### 作業内容
一覧の冒頭から「click(527, 206)」を含む行まで（両端を含む）を、「指示」と「回答」の2列からなるCSV形式に整えてください。1件につき1行とし、各項目は改行を空白に置き換えたうえで、引用符で囲んだ1つのフィールドに収めてください。

# # # #

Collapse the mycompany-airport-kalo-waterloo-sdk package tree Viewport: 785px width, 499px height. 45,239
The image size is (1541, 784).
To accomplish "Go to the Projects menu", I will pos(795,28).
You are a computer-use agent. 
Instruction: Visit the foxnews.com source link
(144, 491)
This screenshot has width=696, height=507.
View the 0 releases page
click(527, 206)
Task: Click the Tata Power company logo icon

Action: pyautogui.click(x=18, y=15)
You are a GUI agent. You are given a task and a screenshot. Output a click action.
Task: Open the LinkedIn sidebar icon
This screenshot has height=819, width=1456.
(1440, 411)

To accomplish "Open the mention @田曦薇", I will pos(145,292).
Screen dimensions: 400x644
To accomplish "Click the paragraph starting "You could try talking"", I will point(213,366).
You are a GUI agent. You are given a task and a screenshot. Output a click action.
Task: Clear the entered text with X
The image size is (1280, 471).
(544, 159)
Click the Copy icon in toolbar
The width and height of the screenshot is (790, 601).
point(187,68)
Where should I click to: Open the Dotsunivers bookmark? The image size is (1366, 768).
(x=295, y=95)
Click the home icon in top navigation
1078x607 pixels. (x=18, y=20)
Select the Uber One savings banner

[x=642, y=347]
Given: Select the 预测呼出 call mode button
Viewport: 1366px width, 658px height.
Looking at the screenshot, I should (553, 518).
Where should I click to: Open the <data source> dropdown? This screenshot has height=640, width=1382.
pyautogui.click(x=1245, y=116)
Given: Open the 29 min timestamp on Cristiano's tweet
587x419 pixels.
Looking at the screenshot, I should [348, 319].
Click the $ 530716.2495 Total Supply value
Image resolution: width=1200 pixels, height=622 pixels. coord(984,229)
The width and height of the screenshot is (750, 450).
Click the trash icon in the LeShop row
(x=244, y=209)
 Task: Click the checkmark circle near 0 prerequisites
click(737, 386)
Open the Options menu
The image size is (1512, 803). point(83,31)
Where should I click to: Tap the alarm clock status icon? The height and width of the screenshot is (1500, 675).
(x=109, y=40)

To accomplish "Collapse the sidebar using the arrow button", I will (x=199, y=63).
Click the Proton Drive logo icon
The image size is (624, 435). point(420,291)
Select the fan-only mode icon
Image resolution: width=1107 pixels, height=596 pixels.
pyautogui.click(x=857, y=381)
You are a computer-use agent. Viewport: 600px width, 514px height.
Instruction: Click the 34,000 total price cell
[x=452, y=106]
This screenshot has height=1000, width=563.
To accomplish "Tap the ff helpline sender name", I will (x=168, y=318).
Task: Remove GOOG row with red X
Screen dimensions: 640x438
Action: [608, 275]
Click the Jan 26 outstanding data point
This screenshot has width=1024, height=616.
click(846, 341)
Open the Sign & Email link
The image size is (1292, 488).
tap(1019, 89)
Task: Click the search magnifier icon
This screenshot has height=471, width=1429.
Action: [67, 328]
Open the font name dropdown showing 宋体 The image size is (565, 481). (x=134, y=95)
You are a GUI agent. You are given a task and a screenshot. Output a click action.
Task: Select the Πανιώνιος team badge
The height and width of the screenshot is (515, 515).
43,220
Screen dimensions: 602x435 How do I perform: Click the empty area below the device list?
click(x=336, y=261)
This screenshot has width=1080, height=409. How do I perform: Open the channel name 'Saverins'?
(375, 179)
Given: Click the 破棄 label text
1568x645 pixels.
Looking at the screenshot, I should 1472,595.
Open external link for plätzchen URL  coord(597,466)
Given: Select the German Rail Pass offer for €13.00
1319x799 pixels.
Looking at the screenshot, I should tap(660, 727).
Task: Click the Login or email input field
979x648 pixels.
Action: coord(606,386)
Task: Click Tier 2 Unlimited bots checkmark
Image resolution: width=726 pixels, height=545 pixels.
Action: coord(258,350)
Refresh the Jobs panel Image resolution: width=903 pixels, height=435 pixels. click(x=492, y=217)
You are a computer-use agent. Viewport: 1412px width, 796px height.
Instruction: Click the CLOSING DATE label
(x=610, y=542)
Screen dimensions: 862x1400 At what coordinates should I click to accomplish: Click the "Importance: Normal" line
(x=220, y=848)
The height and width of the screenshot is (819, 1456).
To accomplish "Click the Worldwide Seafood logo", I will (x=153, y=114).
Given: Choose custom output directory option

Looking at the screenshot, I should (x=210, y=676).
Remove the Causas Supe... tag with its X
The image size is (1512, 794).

# # # #

### 回答全文
指示,回答
"Collapse the mycompany-airport-kalo-waterloo-sdk package tree Viewport: 785px width, 499px height.","45,239"
"The image size is (1541, 784). To accomplish ""Go to the Projects menu"",","I will pos(795,28)."
"You are a computer-use agent. Instruction: Visit the foxnews.com source link","(144, 491)"
"This screenshot has width=696, height=507. View the 0 releases page","click(527, 206)"